» **DATA SECTION**
==========
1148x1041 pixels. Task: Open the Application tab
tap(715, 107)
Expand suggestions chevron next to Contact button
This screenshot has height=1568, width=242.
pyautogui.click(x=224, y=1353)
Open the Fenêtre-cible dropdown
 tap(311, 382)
==========
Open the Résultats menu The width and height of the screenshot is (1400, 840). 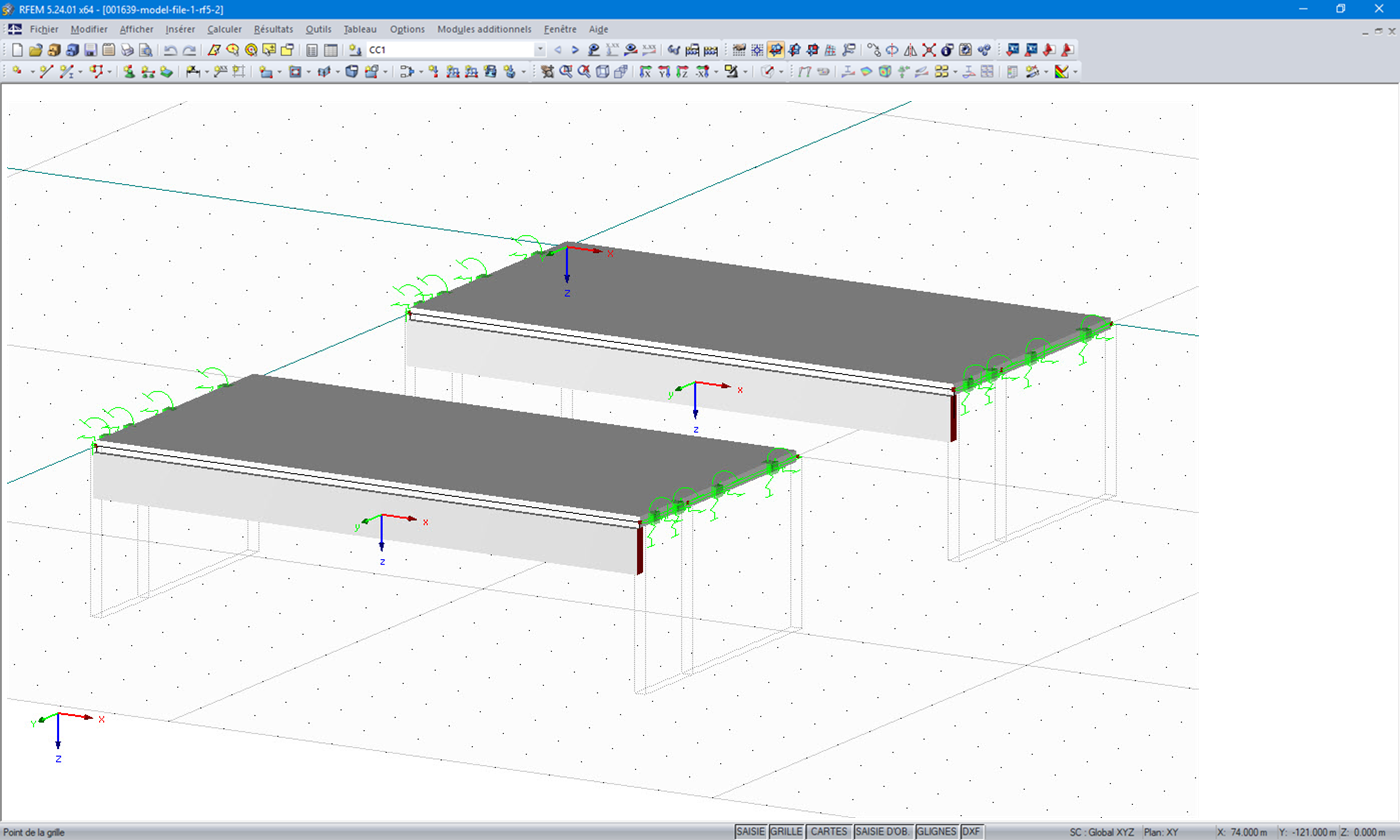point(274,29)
==========
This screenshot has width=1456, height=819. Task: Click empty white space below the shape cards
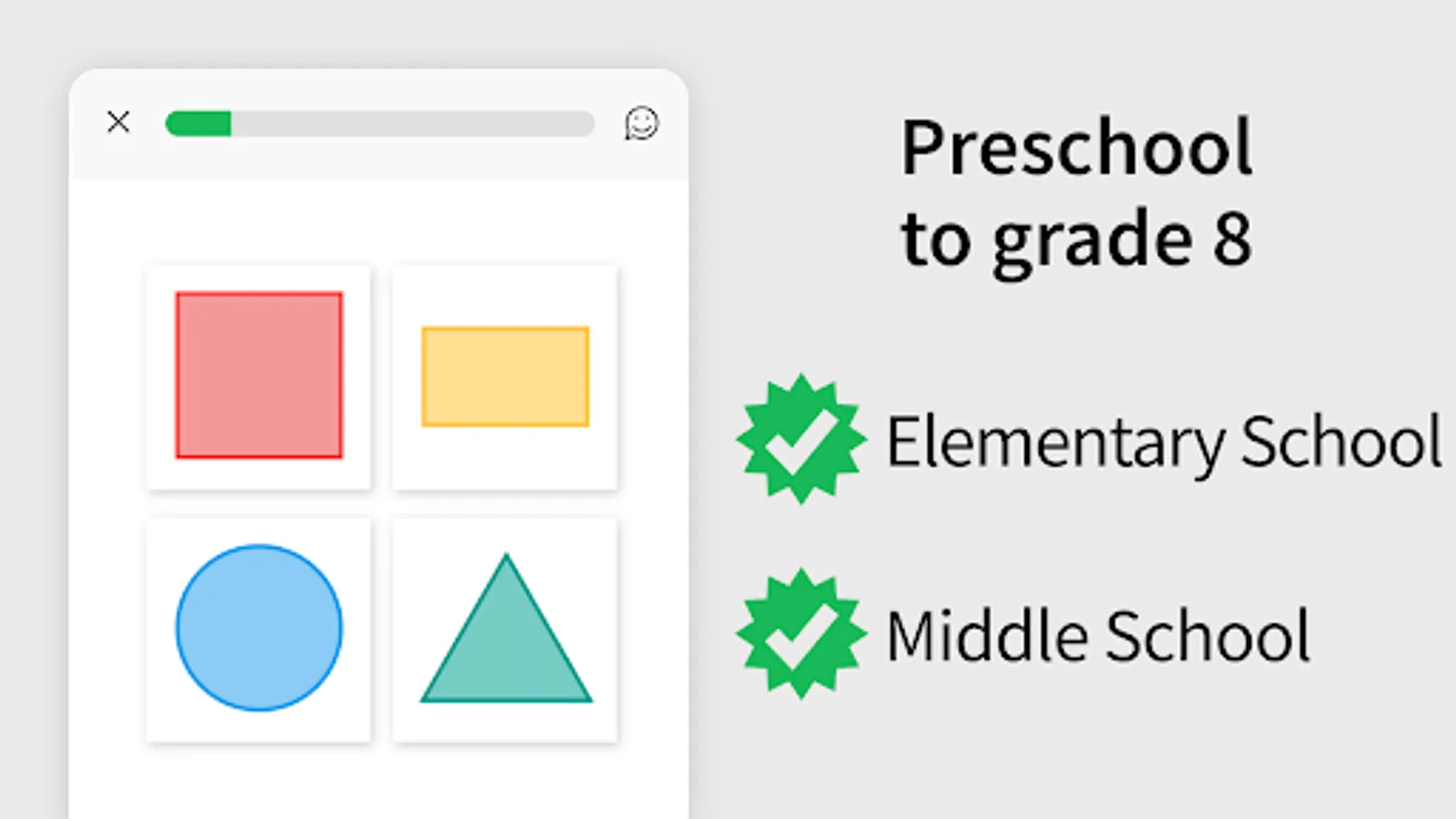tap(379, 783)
==========
» **EXERCISE DETAILS**
Copy out the records from the line with "This screenshot has width=1456, height=819." through the line with "tap(379, 783)", leaving the pictures out.

» **EXERCISE ANSWER**
This screenshot has width=1456, height=819. Task: Click empty white space below the shape cards
tap(379, 783)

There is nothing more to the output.